Two Princeton schools will travel to Washington, D.C., and compete in the National Science Bowl® April 27 to May 1 after winning the New Jersey Regional Science Bowl at the Princeton Plasma Physics Laboratory in close contests.
The Princeton International School of Mathematics and Science (PRISMS) won the high school contest on Feb. 25 in a final round versus High Technology High School. Princeton High School came in third.
Organizer Deedee Ortiz, science education program manager, said it was great to have the science bowl in person after a two-year hiatus in which contestants answered questions individually online rather than the in-person, head-to-head, double-elimination contest. “It was great having people back,” she said. “The kids are much more enthusiastic since they’ve been away for so long!”
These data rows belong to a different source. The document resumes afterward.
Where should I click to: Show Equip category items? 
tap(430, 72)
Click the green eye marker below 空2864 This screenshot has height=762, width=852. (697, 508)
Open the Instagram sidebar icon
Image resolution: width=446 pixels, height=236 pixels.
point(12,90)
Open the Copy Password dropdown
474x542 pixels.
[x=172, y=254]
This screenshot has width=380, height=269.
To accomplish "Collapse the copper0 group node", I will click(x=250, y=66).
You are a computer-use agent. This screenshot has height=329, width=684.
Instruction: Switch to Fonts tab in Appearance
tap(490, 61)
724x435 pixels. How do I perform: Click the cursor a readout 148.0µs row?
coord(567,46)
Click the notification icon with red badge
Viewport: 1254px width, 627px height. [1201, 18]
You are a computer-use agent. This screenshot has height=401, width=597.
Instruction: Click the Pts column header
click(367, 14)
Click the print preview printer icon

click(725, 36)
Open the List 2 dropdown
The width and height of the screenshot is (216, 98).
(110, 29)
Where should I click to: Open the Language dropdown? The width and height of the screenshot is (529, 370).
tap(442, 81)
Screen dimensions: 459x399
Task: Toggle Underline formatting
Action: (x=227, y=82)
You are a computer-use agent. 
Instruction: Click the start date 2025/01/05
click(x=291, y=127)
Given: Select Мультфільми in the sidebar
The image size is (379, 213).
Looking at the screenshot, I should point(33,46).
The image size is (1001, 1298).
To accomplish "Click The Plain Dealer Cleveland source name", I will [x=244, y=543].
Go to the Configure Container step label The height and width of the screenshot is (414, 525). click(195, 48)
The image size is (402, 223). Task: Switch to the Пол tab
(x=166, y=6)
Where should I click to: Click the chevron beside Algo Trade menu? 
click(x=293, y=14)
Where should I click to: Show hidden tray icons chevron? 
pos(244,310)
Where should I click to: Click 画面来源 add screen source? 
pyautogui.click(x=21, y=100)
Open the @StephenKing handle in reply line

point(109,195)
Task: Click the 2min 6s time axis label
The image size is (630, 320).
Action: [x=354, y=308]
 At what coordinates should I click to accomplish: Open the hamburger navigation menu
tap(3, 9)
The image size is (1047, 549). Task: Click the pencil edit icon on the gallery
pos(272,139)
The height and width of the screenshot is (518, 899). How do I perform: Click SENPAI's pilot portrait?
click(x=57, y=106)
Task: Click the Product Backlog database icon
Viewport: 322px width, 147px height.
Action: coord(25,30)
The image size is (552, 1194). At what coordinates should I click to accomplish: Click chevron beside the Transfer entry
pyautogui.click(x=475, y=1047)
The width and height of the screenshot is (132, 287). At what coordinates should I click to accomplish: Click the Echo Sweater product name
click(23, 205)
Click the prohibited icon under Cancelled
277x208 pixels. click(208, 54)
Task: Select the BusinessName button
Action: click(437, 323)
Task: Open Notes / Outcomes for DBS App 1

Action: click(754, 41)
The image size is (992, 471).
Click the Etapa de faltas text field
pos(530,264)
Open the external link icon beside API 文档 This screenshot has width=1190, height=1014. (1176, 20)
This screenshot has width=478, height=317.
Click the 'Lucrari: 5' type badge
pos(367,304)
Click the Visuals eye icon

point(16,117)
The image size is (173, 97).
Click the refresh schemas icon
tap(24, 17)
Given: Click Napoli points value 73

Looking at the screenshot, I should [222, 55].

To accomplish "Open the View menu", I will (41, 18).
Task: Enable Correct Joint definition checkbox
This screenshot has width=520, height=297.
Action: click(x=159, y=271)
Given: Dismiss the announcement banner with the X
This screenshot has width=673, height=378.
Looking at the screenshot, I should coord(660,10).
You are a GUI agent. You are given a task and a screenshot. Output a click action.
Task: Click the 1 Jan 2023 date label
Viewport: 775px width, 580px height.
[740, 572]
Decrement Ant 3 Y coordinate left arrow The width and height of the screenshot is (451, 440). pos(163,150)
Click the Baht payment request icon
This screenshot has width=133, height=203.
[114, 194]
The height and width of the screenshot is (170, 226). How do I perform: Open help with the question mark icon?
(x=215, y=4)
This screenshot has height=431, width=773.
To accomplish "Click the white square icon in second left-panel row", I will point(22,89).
The New Jersey Regional Science Bowl is just one of many science education events and programs hosted by PPPL’s Science Education Department. Others include the Ronald E. Hatcher Science On Saturday Lecture Series, which is running through March 18, and the upcoming Young Women’s Conference in STEM, which will be held March 16 at Princeton University for seventh to tenth graders.
Sixteen teams competed in the middle school contest, and 32 teams competed in the high school contest. They answered challenging questions in science and math. The math-related questions often required lightning-quick calculations. And while the competition was fierce, the PRISMS team found a way to keep things lighthearted. When Justin Feder and his teammate Josh Shi disagreed, they decided the final answer by playing rock, paper, scissors.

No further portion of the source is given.